À l’envers … Hayv Kahraman. Photographie : Avec l’aimable autorisation de l’artiste/Pilar Corrias

Sa dernière exposition, Gut Feelings, s’appuie sur des recherches récentes sur la possibilité de « recâbler » activement les voies neuronales à travers le microbiome intestinal. “Les bactéries dans notre intestin sont responsables de la régulation des hormones comme la dopamine et la sérotonine qui nous donnent des sentiments”, dit-elle.

Il est clair, cependant, d’après le ton troublant de son travail, qu’elle considère tout processus de restauration comme compliqué. La beauté est tempérée par une secousse d’horreur corporelle alors que les femmes de ses peintures prennent des poses d’acrobate, empêtrées dans d’épais filets ressemblant à des intestins, ou s’accroupissent, passant des cordes de tripes lilas entre elles. Dans de petites toiles qu’elle appelle « neurobustes », le corps d’une femme a été fragmenté en un buste et affiché sur une tige d’acier comme un objet de musée. Des entrailles ressemblant à des saucisses dépassent de sa bouche. Les cordons ombilicaux et les fellations viennent à l’esprit. Ces images stimulantes nous font réfléchir sur ce qu’on nous apprend à considérer comme « normal » : « J’ai subi un lavage de cerveau en pensant que tout ce qui est centré sur l’euro-américain est l’idéal », déclare Kahraman.

L’ambiguïté qui imprègne le travail de Kahraman va bien au-delà de son mélange de magnifique et de grotesque.
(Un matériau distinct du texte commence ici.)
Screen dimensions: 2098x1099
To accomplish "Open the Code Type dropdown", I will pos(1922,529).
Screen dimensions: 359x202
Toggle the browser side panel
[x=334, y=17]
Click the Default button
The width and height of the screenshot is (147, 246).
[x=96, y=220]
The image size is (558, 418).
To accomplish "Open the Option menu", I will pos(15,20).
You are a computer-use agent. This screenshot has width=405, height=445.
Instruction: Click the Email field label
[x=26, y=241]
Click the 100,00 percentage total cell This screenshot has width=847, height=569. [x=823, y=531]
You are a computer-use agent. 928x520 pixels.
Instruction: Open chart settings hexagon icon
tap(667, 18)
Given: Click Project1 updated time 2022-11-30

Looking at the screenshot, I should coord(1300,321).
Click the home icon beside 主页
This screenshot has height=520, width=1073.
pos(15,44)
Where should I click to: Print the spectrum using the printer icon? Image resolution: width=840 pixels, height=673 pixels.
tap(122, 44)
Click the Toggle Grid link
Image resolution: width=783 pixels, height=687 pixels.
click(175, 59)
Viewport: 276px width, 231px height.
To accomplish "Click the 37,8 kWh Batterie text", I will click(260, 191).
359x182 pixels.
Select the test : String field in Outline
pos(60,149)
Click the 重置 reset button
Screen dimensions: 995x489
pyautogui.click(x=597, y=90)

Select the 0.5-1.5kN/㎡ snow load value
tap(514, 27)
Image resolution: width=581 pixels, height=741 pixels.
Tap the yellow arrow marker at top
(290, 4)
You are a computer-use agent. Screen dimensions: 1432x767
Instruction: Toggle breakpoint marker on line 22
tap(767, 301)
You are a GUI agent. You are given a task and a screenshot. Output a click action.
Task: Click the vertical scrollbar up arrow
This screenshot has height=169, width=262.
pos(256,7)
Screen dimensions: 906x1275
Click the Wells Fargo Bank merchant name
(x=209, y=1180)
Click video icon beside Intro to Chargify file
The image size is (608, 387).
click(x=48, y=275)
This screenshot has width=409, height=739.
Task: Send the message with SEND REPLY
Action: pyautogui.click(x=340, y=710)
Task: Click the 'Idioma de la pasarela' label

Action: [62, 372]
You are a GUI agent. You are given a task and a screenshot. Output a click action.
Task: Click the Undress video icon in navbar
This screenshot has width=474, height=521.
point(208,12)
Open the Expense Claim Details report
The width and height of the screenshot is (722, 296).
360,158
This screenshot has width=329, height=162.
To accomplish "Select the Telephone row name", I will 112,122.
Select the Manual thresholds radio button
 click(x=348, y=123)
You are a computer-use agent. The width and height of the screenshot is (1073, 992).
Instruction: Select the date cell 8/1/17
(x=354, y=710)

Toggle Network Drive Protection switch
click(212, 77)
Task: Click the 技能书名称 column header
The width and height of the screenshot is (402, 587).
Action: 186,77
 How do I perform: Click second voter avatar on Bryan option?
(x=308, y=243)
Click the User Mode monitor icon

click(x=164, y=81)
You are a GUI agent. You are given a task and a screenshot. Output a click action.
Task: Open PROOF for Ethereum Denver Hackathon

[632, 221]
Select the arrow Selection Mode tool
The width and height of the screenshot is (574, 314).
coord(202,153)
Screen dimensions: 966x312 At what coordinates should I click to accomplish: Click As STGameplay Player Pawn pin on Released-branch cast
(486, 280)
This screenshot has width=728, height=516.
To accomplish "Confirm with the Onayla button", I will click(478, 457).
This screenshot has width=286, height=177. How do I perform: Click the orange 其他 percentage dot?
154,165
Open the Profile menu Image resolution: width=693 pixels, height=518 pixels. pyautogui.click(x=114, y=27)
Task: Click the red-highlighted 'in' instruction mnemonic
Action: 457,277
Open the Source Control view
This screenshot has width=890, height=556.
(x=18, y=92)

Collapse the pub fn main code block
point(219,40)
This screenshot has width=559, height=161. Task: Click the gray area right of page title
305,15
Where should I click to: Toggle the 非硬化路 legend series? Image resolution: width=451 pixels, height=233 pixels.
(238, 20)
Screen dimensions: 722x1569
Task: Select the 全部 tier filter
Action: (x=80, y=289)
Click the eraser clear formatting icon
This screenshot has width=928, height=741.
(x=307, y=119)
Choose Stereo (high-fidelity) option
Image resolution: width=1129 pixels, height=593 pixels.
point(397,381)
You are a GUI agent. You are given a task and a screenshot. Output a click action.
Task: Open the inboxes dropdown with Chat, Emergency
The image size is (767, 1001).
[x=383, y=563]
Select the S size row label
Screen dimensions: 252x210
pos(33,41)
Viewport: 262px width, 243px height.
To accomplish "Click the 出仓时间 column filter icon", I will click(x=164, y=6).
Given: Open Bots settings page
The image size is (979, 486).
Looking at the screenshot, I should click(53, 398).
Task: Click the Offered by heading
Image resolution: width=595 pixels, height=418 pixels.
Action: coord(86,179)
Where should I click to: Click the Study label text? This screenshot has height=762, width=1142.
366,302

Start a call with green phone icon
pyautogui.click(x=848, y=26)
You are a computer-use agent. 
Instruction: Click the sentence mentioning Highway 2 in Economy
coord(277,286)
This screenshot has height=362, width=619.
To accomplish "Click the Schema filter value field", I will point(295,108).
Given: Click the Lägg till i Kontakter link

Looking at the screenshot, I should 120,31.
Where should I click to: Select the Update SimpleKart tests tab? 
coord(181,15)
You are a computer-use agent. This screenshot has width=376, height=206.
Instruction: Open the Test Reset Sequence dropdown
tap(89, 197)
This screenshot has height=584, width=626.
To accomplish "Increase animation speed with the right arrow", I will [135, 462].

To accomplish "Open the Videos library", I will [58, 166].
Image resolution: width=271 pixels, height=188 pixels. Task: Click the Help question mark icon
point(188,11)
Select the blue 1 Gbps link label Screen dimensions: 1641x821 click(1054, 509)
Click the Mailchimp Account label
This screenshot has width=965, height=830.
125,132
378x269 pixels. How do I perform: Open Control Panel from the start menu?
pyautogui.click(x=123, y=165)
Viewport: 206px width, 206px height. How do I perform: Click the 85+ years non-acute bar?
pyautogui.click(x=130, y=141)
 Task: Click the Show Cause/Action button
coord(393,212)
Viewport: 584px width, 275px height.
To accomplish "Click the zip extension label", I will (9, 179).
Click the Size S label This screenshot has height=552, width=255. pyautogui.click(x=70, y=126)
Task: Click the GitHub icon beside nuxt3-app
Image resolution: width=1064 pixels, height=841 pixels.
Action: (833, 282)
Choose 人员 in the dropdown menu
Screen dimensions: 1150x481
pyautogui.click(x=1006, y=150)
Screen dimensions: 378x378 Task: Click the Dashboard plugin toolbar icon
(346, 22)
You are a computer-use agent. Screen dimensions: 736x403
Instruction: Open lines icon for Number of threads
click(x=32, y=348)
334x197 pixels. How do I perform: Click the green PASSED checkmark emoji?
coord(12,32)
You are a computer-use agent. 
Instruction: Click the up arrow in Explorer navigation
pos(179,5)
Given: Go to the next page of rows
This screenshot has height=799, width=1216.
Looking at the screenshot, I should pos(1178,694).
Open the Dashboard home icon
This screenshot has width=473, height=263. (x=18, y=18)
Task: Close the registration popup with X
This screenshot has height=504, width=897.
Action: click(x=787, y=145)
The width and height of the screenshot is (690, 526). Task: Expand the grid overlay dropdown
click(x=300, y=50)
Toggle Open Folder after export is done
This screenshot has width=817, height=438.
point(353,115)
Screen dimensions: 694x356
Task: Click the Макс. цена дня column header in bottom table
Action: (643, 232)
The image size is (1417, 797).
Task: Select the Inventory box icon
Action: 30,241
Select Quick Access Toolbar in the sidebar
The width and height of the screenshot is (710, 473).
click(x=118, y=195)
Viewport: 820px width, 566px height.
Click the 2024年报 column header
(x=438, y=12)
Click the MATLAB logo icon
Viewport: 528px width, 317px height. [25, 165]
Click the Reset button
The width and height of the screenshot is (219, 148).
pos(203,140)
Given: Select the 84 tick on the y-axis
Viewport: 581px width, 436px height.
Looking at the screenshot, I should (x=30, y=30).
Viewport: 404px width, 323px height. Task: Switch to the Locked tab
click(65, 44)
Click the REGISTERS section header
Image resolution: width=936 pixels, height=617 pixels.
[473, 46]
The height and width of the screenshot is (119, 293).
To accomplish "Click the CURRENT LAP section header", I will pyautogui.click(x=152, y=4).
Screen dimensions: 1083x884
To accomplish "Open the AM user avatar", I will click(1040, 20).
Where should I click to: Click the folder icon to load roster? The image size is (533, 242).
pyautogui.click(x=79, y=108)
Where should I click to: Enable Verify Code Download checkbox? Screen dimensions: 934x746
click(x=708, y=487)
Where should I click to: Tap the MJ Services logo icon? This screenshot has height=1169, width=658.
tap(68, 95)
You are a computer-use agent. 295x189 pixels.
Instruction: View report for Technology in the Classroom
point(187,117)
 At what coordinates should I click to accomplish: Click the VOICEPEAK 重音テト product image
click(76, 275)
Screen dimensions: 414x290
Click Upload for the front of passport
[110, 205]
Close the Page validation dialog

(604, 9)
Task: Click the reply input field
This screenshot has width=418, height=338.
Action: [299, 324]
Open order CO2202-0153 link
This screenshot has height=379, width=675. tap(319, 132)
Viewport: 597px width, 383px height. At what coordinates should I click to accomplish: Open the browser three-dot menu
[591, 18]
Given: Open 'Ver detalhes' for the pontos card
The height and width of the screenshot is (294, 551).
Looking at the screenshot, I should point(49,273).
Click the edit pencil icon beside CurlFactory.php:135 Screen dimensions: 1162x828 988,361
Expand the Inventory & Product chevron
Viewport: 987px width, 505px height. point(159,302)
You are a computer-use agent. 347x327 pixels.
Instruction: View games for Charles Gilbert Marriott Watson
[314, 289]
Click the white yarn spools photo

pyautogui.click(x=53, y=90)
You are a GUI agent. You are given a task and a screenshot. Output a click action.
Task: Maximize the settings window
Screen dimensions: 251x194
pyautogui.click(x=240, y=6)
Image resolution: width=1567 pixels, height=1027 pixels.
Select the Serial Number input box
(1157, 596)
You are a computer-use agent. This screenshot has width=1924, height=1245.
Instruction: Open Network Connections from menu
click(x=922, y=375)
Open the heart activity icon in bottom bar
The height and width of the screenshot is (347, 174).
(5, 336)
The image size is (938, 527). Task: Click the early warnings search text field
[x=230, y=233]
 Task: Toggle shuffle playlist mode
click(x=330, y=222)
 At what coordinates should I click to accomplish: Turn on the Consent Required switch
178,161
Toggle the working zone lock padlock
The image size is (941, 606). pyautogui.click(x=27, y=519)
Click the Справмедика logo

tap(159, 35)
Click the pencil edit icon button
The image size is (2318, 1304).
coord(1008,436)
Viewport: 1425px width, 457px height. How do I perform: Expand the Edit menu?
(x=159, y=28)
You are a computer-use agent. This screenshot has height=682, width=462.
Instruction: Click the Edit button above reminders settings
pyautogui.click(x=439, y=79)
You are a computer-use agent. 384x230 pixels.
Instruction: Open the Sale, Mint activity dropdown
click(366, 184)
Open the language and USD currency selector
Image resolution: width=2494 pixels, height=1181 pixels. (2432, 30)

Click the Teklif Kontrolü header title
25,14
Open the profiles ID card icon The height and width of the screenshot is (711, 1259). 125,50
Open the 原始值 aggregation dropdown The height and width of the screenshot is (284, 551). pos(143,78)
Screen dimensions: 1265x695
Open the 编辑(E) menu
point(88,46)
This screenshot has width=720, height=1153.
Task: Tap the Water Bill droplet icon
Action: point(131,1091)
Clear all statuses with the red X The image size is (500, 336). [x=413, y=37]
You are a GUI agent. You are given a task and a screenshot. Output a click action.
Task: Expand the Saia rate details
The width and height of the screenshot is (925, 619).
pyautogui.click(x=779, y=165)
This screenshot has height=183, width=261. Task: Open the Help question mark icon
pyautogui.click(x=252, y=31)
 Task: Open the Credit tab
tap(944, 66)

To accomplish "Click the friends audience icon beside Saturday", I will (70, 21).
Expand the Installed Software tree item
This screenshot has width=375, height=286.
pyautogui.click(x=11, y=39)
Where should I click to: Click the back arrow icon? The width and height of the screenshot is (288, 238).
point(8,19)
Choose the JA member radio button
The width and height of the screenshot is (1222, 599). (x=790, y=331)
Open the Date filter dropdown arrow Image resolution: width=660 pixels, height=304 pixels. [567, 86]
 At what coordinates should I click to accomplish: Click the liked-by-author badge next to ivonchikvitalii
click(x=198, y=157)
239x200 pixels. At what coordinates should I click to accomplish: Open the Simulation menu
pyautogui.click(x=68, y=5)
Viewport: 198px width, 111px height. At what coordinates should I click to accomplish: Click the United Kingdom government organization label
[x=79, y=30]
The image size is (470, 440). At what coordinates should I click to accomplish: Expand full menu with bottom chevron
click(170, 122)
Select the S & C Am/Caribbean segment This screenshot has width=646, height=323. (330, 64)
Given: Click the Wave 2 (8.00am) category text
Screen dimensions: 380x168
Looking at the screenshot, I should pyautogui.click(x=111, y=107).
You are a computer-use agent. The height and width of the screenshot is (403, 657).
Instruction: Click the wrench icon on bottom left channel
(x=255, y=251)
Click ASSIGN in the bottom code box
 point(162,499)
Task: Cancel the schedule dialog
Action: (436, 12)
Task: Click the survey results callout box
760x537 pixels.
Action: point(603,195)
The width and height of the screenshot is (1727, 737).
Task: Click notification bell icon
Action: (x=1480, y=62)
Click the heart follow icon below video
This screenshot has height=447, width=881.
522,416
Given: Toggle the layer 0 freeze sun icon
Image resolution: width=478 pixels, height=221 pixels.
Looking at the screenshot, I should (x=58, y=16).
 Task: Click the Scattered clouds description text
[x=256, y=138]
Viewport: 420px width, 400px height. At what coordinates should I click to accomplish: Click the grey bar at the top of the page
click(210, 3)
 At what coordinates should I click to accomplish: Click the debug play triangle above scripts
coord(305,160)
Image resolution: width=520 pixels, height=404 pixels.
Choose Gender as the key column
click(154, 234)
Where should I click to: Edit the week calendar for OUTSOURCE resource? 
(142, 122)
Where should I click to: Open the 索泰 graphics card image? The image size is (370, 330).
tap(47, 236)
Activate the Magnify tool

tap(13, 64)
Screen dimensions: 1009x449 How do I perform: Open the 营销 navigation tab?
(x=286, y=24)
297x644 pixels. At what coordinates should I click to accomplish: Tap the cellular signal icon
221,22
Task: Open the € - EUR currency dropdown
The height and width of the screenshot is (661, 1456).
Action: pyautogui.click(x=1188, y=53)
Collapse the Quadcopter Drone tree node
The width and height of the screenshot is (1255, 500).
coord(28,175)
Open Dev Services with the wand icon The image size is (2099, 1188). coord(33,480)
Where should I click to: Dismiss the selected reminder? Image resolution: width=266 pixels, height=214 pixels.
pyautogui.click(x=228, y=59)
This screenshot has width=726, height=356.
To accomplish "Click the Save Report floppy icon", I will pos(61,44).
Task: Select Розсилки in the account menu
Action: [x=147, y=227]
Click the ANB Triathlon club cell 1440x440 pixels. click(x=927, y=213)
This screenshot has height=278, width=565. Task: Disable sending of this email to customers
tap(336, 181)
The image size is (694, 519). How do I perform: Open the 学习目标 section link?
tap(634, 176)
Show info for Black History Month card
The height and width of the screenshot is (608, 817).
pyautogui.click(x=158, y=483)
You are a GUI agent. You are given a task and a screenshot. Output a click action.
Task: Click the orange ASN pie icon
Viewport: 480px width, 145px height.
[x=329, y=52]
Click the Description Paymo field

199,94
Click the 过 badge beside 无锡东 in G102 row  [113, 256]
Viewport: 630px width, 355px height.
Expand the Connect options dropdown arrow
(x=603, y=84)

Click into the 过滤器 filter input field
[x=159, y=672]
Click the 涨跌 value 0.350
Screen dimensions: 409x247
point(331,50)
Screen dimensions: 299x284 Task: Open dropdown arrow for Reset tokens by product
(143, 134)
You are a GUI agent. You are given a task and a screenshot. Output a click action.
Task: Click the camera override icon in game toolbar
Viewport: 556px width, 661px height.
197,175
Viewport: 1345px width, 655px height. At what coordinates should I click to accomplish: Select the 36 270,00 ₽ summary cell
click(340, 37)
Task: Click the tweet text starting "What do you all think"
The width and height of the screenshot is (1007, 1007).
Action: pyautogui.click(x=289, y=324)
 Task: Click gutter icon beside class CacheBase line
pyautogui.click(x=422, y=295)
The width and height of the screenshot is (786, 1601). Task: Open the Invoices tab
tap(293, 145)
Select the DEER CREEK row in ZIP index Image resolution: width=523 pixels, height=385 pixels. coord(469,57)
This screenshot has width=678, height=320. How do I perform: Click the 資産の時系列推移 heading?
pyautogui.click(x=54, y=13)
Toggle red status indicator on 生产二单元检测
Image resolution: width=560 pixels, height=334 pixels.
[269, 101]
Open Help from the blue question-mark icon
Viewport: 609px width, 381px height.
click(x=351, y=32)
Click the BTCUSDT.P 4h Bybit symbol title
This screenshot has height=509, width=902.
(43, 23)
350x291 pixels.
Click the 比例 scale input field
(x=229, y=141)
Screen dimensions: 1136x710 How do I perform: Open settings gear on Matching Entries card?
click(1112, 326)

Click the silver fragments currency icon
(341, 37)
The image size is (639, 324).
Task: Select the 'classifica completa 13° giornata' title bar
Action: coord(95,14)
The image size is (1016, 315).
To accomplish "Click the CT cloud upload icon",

Ces femmes prisonnières ou constructeurs de nids sont-elles nourries ou gavées ? « Il ne s’agit pas d’effacer la douleur et l’enchevêtrement », dit-elle. “Il s’agit de penser, de ressentir et de travailler à travers cela.”

Corps de travail – pièces récentes de Kahraman

Les enchevêtrements de Hayv Kahraman avec Torshi, 2021.
Les enchevêtrements de Hayv Kahraman avec Torshi, 2021. Photographie : Fredrik Nilsen Studio/Avec l’aimable autorisation de l’artiste/Pilar Corrias

Enchevêtrements avec Torshi, 2021
Kahraman a trouvé de nouvelles façons de « collaborer avec les microbes » dans ses peintures explorant le microbiome intestinal. Le lilas de ce tableau provient du torshi de betterave du Moyen-Orient. «Les bactéries imprègnent les légumes pour créer cet aliment fermenté», dit-elle. “Ma mère et moi peignions avec quand j’étais enfant.”

Neurobust No 1, 2021 (photo du haut)
L’intérêt de Kahraman pour les neurosciences a commencé avec la perte de sa mère. L’artiste a découvert que l’un des derniers livres qu’elle lisait avant sa mort concernait la « neurosculpture », le potentiel de modification des voies neuronales qui étaient auparavant considérées comme fixes. “Dans le domaine du SSPT, c’est énorme”, dit-elle. “C’était intéressant qu’elle, une immigrante irakienne, ait choisi ce livre.”

Axe barbe-intestin-cerveau de Hayv Kahraman, 2021.
Axe barbe-intestin-cerveau de Hayv Kahraman, 2021. Photographie : Fredrik Nilsen Studio/Avec l’aimable autorisation de l’artiste/Pilar Corrias

Axe barbe-intestin-cerveau, 2021
Kahraman a commencé à expérimenter la peinture sur du lin, un autre produit de bactéries imprégnant une plante – et à partir de quoi le lin est fabriqué. Le lin avait une forte association avec Venise, “le cœur de l’esthétique européenne”, dit-elle. “Je veux démonter ça.”

Les Enchevêtrements de Hayv Kahraman n°1, 2021.
Les Enchevêtrements de Hayv Kahraman n°1, 2021. Photographie : Fredrik Nilsen Studio/Avec l’aimable autorisation de l’artiste/Pilar Corrias

Enchevêtrements No 1, 2021
L’artiste utilise généralement son propre corps comme modèle, mais elle ne considère pas ses personnages comme des autoportraits. « Ce n’est pas individualiste ; il s’agit plutôt de créer un collectif de femmes », dit-elle.

Hayv Kahraman: Gut Feelings est au Mosaic Rooms, Londres, du 25 février jusqu’au 29 mai.